British police believe a nerve agent was left on the front door of the Salisbury home where Mr Skripal lived after he was freed in a spy swap. He was a military intelligence colonel who betrayed dozens of Russian agents to Britain’s MI6 spy service.

“We believe that the UK’s actions stand up to any scrutiny,” British UN ambassador Karen Pierce told the Security Council. “We have nothing to hide ... but I do fear that Russia might have something to fear.”

Russia called for a joint inquiry into the poisoning of the Skripals at the global chemical weapons watchdog on Wednesday but lost a vote on the measure.

“Allowing Russian scientists into an investigation where they are the most likely perpetrators of the crime in Salisbury would be like Scotland Yard inviting in Professor Moriarty,” Ms Pierce told reporters earlier on Thursday, citing a character from Sherlock Holmes.

At the end of the council meeting, Mr Nebenzia read a passage from the novel Alice in Wonderland about a trial where the Queen demands the sentence first and the verdict afterward. “Does that remind you of anything?” he added.

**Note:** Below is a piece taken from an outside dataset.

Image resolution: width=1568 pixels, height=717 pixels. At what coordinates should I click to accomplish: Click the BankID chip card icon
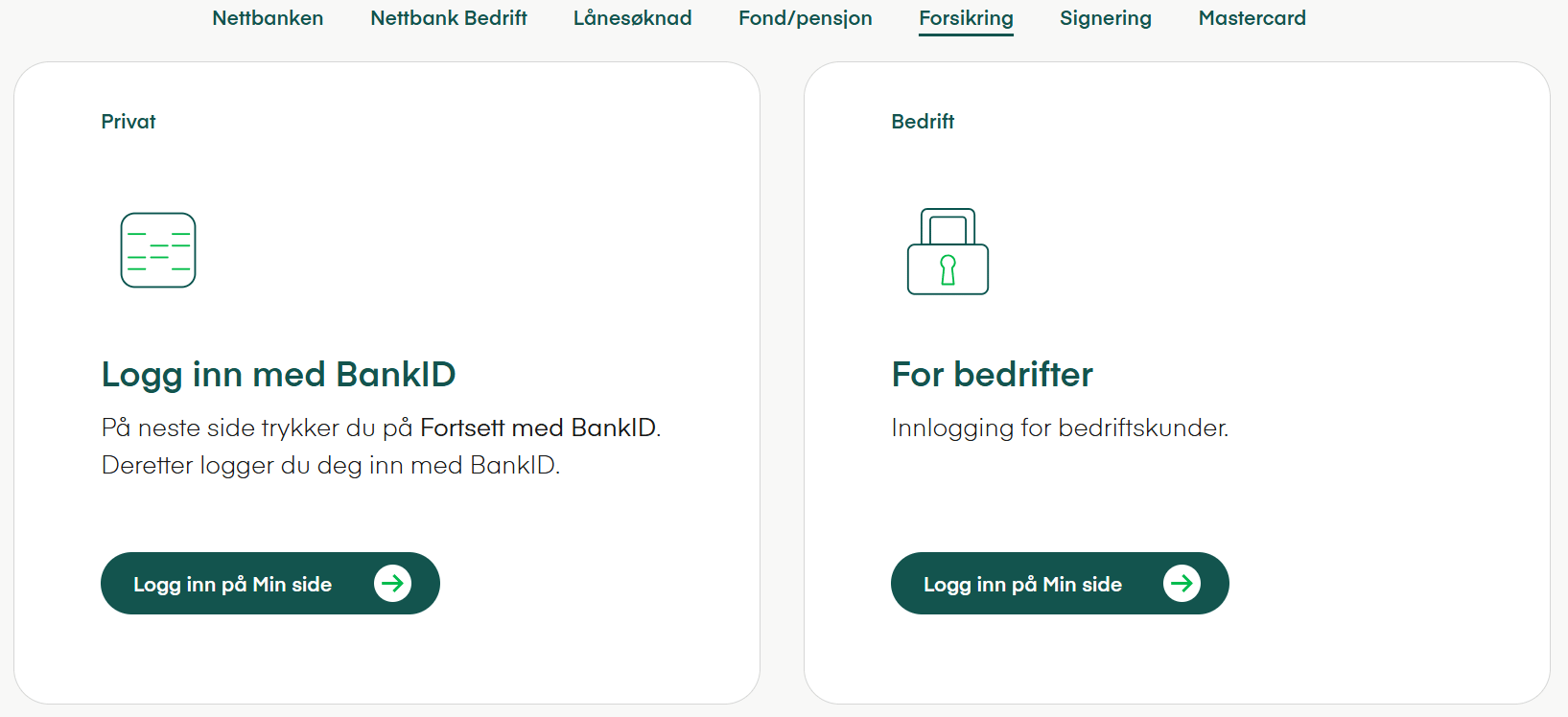click(x=158, y=250)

Ms Pierce responded: “There is another very good quote from Alice in Wonderland which is: ‘sometimes I’ve believed as many as six impossible things before breakfast’ so I think that’s the quote the suits my Russian colleague best.”

In a separate development, Russia's defence ministry's official newspaper said on Friday that inspectors from the Organisation for the Prohibition of Chemical Weapons (OPCW) conducted an inspection at an undisclosed location in Russia in the past week.

It was not clear if the inspection was linked to the nerve agent poisoning, or if it was routine.

The OPCW, headquartered in The Hague, has been involved in the Skripal investigation and an English court last month gave its experts permission to test blood samples taken from the Skripals. OPCW inspectors are also looking into the toxin used in the attack.

The Russian Defence Ministry's official newspaper, Krasnaya Zvezda (Red Star), on Friday published a graphic showing events over the past week which included a mention of a visit to Russia by an "inspection group of the Technical Secretariat of the OPCW".